- What the task asks -
Reproduce the full passage on the ADC reference and scaling circuits word for word.

- Text section -

— Start —

The reference circuit 50 is utilized to define the full scale of
the ADC 38 by providing reference signals for the ADC 38 (i.e., an
upper reference voltage limit, V.sub.REFP, and a lower reference
voltage limit, V.sub.REFM, limit) in response to the stable
reference input by control of switching elements 58, 59 so that the
ADC 38 can assign the digital "one" value to signals having the
full scale and any signal below full scale will be assigned a value
equivalent to a ratio of the signal to the full scale. The scaling
circuit 52 operates under the control of switching elements 62, 63,
64, 65 to scale the analog input, V.sub.IN, to fit into the full
scale of ADC 38 as defined in response to the stable reference
voltage, V.sub.BG, and perform single-ended to differential-ended
conversion to derive the lower multiplexer limit, V.sub.OUTM, and
the upper multiplexer limit, V.sub.OUTP. Thus, ADC 38 utilizes the
four inputs V.sub.OUTM, V.sub.OUTP, V.sub.REFM and V.sub.REFP to
generate the digital housekeeping signal.

— End —

- Given entries -
— Start —

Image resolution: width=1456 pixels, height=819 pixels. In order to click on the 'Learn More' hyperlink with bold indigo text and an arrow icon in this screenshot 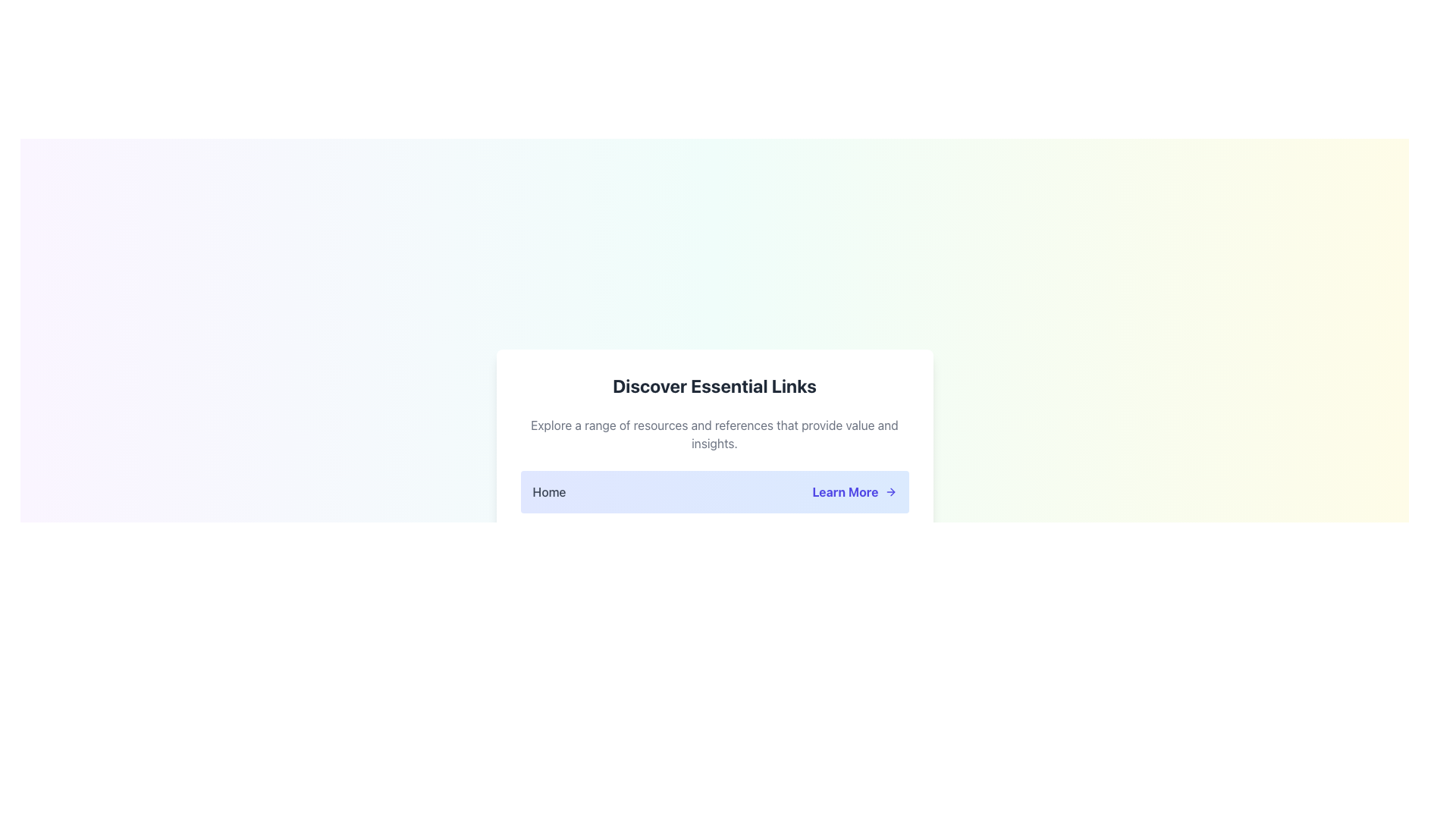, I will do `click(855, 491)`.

— End —
— Start —

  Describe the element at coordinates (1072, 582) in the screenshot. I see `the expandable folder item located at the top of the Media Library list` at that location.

— End —

- Full answer -
The reference circuit 50 is utilized to define the full scale of
the ADC 38 by providing reference signals for the ADC 38 (i.e., an
upper reference voltage limit, V.sub.REFP, and a lower reference
voltage limit, V.sub.REFM, limit) in response to the stable
reference input by control of switching elements 58, 59 so that the
ADC 38 can assign the digital "one" value to signals having the
full scale and any signal below full scale will be assigned a value
equivalent to a ratio of the signal to the full scale. The scaling
circuit 52 operates under the control of switching elements 62, 63,
64, 65 to scale the analog input, V.sub.IN, to fit into the full
scale of ADC 38 as defined in response to the stable reference
voltage, V.sub.BG, and perform single-ended to differential-ended
conversion to derive the lower multiplexer limit, V.sub.OUTM, and
the upper multiplexer limit, V.sub.OUTP. Thus, ADC 38 utilizes the
four inputs V.sub.OUTM, V.sub.OUTP, V.sub.REFM and V.sub.REFP to
generate the digital housekeeping signal.